И откуда он взял столько хладнокровия, чтобы совершенно спокойно выговорить эти последние слова, из рассказа своего.
— А за что тебя на цепь посадили? — спрашивал пристав.
— Сами знаете, ваше благородие! — отвечал старик: и мягкая, кроткая улыбка пробежала по лицу его. Улыбка эта, может быть, в то время меня обманула, продолжает г. Максимов, но я и теперь за нее. Далеко ходить в оправдание её; но лицо старика при дальнейших расспросах оставалось невозмутимо спокойным. Думал ли он на тот раз, что перед прямым, непосредственным своим начальником скрываться нечего: он всё знает, или сообразил он, что нет греха сознаться в том преступлении, которому минула законная давность и тяжесть которого давно уже искуплена цепью и одиночным заключением, сосредоточивающим все помыслы в самом себе, — старик обо всём этом вслух не сознался, но поведал другое:
— На цепи я сидел за то, что из тюрьмы бежал, на дороге бурятскую юрту ограбил и одного братского задушил.

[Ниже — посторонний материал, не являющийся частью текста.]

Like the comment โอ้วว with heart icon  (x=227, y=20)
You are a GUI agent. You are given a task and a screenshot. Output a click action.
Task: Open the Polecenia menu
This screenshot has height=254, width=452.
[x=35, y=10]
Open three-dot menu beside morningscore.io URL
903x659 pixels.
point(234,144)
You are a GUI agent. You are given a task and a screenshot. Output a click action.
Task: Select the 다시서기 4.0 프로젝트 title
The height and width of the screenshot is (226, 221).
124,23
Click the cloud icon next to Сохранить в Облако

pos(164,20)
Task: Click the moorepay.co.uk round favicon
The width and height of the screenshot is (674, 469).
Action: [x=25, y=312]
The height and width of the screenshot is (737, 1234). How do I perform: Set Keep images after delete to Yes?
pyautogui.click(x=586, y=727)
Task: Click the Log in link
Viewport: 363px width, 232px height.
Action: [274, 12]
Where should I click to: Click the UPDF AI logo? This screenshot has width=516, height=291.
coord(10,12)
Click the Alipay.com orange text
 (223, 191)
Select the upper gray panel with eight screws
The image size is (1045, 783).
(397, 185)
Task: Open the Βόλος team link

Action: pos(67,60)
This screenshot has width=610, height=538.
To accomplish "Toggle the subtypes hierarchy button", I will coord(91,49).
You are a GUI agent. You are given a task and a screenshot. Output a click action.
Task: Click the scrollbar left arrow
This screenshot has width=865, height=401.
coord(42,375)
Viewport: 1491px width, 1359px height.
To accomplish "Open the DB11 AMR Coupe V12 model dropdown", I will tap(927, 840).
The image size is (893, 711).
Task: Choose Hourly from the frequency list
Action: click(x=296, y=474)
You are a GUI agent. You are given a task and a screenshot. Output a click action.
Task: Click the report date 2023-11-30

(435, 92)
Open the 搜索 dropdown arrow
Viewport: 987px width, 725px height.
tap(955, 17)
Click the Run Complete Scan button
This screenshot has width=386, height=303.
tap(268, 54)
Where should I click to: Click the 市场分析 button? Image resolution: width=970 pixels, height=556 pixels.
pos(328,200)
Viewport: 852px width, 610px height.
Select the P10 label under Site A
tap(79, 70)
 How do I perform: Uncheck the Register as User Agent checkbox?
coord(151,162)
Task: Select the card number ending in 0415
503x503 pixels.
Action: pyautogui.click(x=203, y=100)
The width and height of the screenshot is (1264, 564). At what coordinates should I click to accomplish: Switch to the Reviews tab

И опять хладнокровный тон в показании, как будто в свидетельство того, что старик теперь не боится за себя. Знать «умыкали бурку крутые горки».
— Взял я его к себе в водовозы, и не нахвалюсь старанием и усердием; запивает иногда, но очень редко — говорил пристав. — У нашего начальника жила в кормилицах женщина, сосланная сюда за убийство собственного ребенка, и исполняла свою обязанность с такой любовью, что иная мать не прилагает столько нежности и ласки к собственному детищу. Мы объяснили это порывами раскаявшейся натуры, жаждавшей искусственною, подогретою любовью замыть кровавый грех ужасного преступления, — но баба эта нас обманула. Теперь она осталась нянькою при многих детях и вот уже четвертый год такая же неустанная, бессонная, честная и нежная работница.